** About this exercise **
Pictures in the listing should not be copied. Reproduce, word for word, each line from the one holding "You are a computer-use agent. 798x532 pixels." through the final line.
== Segment start ==
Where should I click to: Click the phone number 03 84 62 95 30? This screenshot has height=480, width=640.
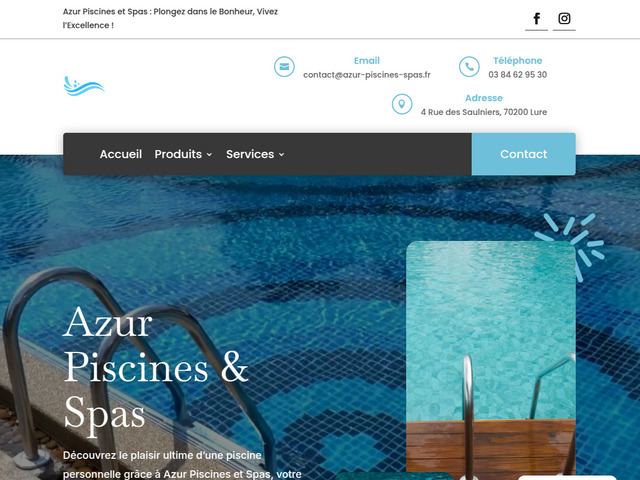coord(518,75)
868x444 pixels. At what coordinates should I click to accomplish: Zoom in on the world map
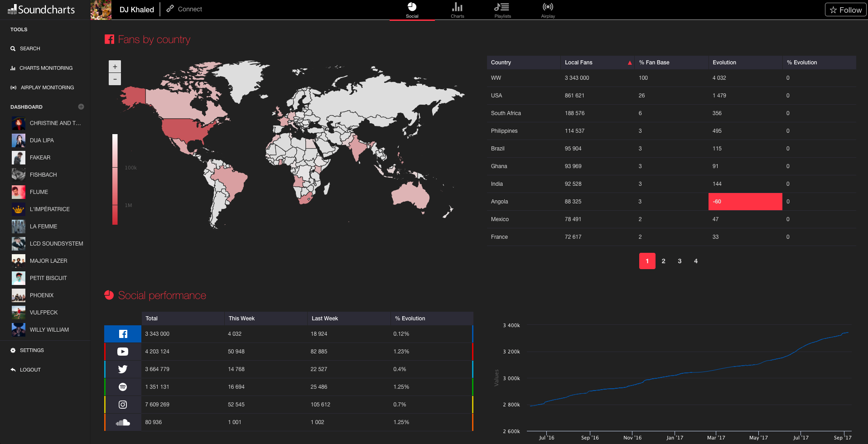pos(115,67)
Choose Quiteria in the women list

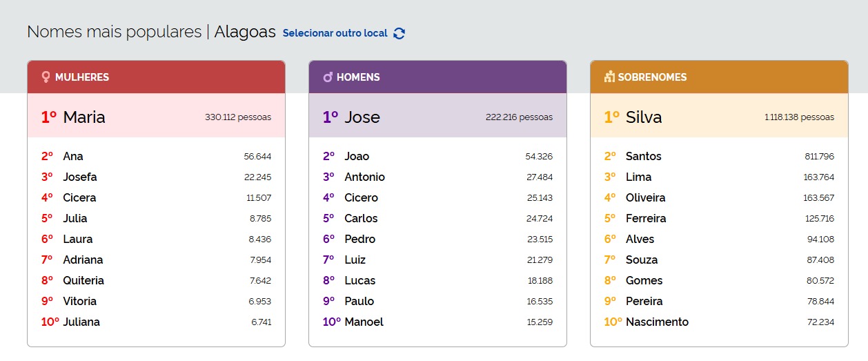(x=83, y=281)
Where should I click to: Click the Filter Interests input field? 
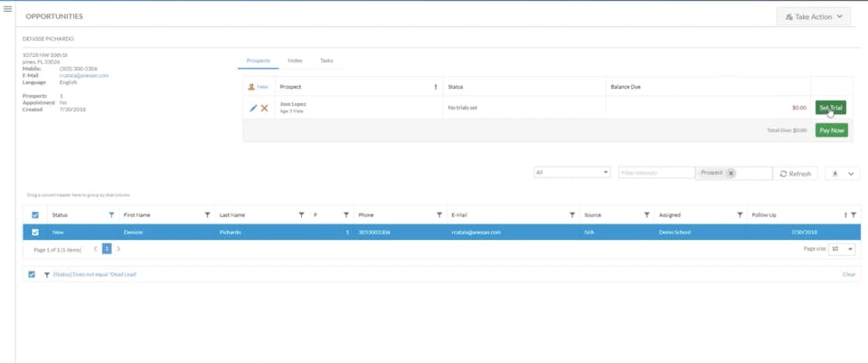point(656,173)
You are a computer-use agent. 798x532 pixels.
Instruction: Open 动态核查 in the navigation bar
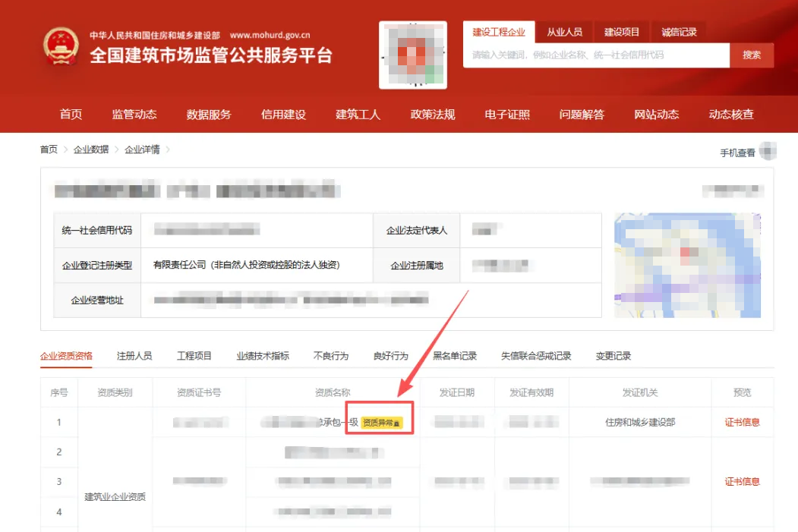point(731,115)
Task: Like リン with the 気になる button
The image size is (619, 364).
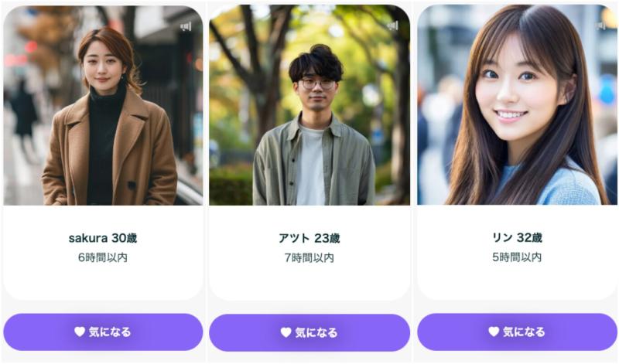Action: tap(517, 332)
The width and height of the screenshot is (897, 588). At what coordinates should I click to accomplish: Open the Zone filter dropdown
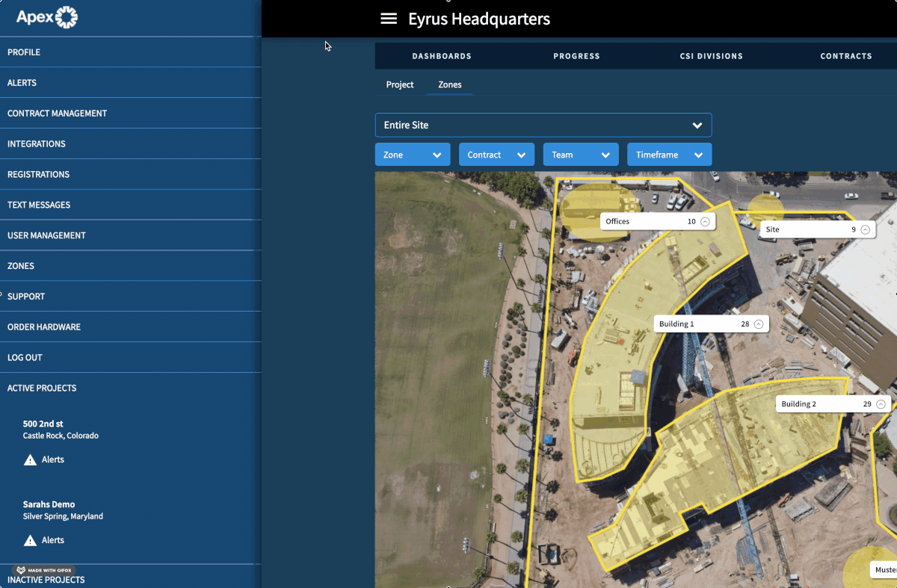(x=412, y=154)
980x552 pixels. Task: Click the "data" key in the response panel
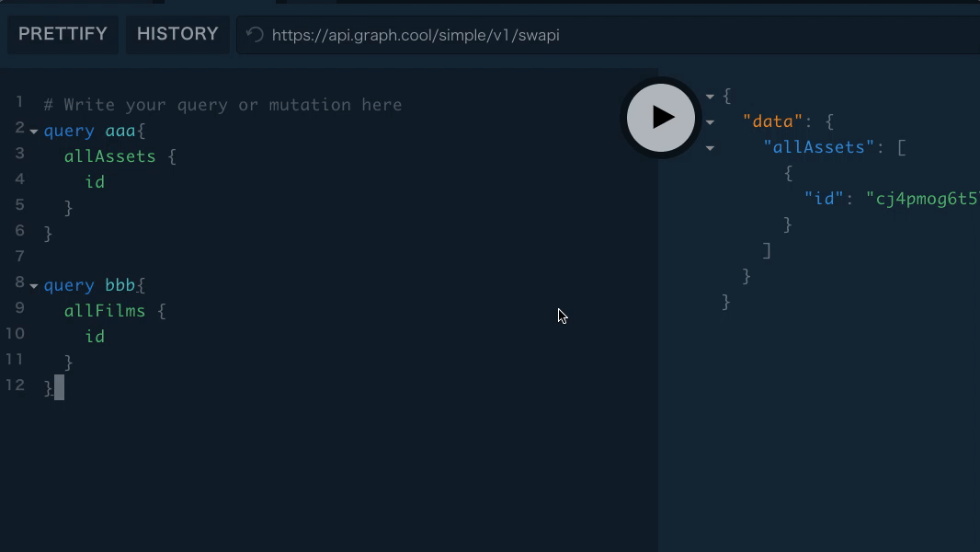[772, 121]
== Segment end ==
** Completed exercise **
You are a computer-use agent. 798x532 pixels.
Instruction: Open 动态核查 in the navigation bar
point(731,115)
Task: Like リン with the 気になる button
The image size is (619, 364).
Action: tap(517, 332)
The width and height of the screenshot is (897, 588). At what coordinates should I click to accomplish: Open the Zone filter dropdown
(x=412, y=154)
980x552 pixels. Task: Click the "data" key in the response panel
[772, 121]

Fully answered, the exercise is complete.